The same is true about adding “sexual orientation” to Title VII, the legal issue debated in Zarda and Bostock, two cases the Supreme Court also decided in the same opinion. Again, Congress has repeatedly rejected adding that classification to Title VII, as this was clearly not what Congress meant by “sex” when it passed Title VII either.

This very point was recognized earlier in Zarda’s litigation by Judge Gerard Lynch, an Obama appointee on the U.S. Court of Appeals for the 2nd Circuit. Lynch supports adding at least one LGBT classification to Title VII as a matter of policy. Yet he did not interpret the law that way, saying: “I would be [very] pleased to awake to learn that Congress had secretly passed such legislation more than a half century ago—until I actually woke up. … Because we all know that Congress did no such thing.”

Lynch rightly followed the law’s original public meaning and respected our separation of powers. Yet in Monday’s 6-3 decision, the Supreme Court did not.

Further, the opinion, which raises more questions than it answers, will result in numerous disputes between lower courts on the meaning of “sex” in other laws.

If Congress had chosen to make gender identity a protected status, legislators would have at least had the opportunity to carefully tailor such a law to ensure it did not hurt other interests, such as fairness in women’s sports, religious freedom, freedom of speech, and more. But instead, the Supreme Court redefined “sex” in the courtroom where these nuances cannot be addressed, and lower courts are left to guess on the many important legal questions that result.

The one bright spot is that the majority’s opinion left open the possibility that the high court will still protect religious convictions and liberty.
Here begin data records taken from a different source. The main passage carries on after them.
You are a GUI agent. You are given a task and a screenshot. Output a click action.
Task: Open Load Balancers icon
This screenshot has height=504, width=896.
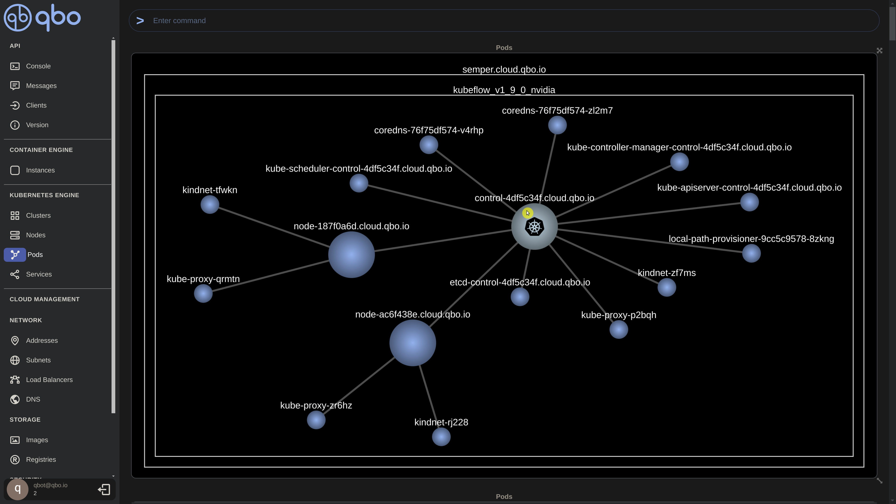point(15,380)
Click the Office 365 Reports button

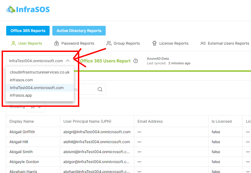(28, 31)
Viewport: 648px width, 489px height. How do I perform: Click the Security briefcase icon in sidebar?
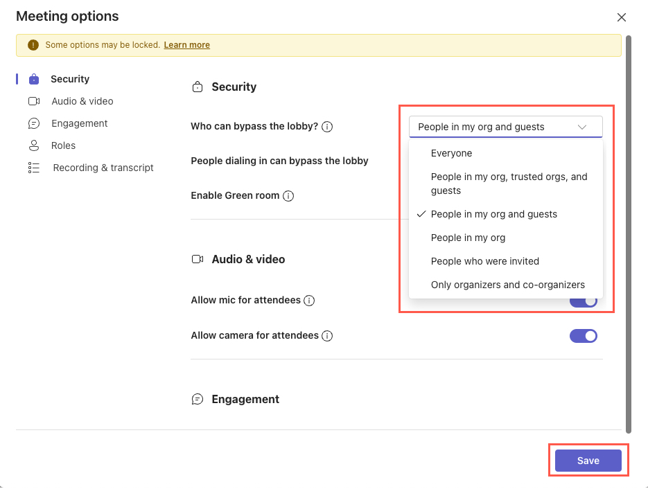34,80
Disagreement about what it means to be male and female, or about what marriage means, is true diversity — not discrimination. The Supreme Court has previously recognized that the Constitution protects and defends that diversity.

In delivering the opinion of the court, Justice Neil Gorsuch said such questions were “for future cases.” Hopefully, in those future cases, our constitutional order will be preserved, we will be able to rely on the law as Congress wrote it, and the diversity of all will be protected and upheld.